Jesus had an encounter with a man wondering about his social responsibility.  He wanted to know what God expected. Jesus asked him what the Scriptures taught him. ”‘Love the Lord your God with all your heart and with all your soul and with all your strength and with all your mind’; and, ‘Love your neighbor as yourself.’” “You have answered correctly,” Jesus replied. “Do this and you will live.” But he wanted to justify himself, so he asked Jesus, “And who is my neighbor?” (Luke 10:27-29, NIV)  It was another way of saying, “Am I my brothers’ keeper?”

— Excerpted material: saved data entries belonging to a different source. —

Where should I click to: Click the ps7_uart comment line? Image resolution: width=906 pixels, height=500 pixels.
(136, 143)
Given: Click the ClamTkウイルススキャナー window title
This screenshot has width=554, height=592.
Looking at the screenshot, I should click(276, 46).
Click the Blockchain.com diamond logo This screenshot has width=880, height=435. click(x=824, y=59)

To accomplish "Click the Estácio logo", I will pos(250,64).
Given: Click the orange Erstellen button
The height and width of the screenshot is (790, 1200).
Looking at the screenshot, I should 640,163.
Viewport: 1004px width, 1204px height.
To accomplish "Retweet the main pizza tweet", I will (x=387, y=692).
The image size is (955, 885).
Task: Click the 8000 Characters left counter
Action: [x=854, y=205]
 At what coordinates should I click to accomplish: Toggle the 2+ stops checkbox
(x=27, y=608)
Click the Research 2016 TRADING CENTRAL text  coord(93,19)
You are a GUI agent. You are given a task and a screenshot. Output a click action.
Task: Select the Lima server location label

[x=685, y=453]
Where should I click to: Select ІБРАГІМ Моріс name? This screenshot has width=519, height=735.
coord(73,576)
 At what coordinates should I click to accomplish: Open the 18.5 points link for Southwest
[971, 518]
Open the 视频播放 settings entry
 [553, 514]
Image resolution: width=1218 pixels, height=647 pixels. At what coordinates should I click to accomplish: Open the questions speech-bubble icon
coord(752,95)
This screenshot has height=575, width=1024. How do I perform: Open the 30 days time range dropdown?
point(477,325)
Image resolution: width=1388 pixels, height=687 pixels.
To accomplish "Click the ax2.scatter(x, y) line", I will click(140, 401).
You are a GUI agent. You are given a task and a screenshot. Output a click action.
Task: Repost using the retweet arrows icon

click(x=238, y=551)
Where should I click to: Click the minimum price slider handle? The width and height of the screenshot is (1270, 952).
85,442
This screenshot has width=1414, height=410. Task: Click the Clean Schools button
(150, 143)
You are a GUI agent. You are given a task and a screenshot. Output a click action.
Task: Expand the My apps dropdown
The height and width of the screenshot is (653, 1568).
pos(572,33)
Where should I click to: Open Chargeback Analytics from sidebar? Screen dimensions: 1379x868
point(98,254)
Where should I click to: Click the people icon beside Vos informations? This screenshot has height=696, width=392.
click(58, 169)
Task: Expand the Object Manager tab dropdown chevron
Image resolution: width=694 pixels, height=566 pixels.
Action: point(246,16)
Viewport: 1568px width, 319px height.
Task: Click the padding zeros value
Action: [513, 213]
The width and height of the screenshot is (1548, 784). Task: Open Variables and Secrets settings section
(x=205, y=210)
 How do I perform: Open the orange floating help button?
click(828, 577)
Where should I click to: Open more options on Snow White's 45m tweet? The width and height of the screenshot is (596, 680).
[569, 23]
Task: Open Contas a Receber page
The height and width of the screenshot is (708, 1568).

Jesus told him about a man who needed someone to care who had been beaten up and abandoned to die on the road. Two religious people saw that bloody man and walked on, taken up with their own lives. One, a despised Samaritan, cared, beyond words! "He went to him and bandaged his wounds, pouring on oil and wine. Then he put the man on his own donkey, took him to an inn and took care of him." (Luke 10:34, NIV)  

The word from the Word comes from the end of that story. “Now which of these three would you say was a neighbor to the man who was attacked by bandits?” Jesus asked. The man replied, “The one who showed him mercy.” Then Jesus said, “Yes, now go and do the same. (Luke 10:36-37, NLT)
_______

(compassion begins with a renewed calling)

I see the King of glory
Coming on the clouds with fire
The whole earth shakes
The whole earth shakes yeah

I see His love and mercy
Washing over all our sin
The people sing
The people sing

Hosanna hosanna
Hosanna in the highest
Hosanna hosanna
Hosanna in the highest

I see a generation
Rising up to take their place
With selfless faith
With selfless faith

I see a near revival
Stirring as we pray and seek
We're on our knees
We're on our knees

Heal my heart and make it clean
Open up my eyes to the things unseen
Show me how to love like You have loved me
Break my heart for what breaks Yours
Everything I am for Your Kingdom's cause
As I walk from earth into eternity

Brooke Ligertwood
© 2006 Hillsong Music Publishing (Admin. by Capitol CMG Publishing)
CCLI License # 810055

1 comment:

Anonymous said...

Nothing to disagree about here, Pastor Jerry. The Gospel of Jesus Christ assures us of the Kingdom of Heaven so that we can be free and empowered to help God’s Kingdom come, and God’s will be done, on earth (and be serious about doing so.)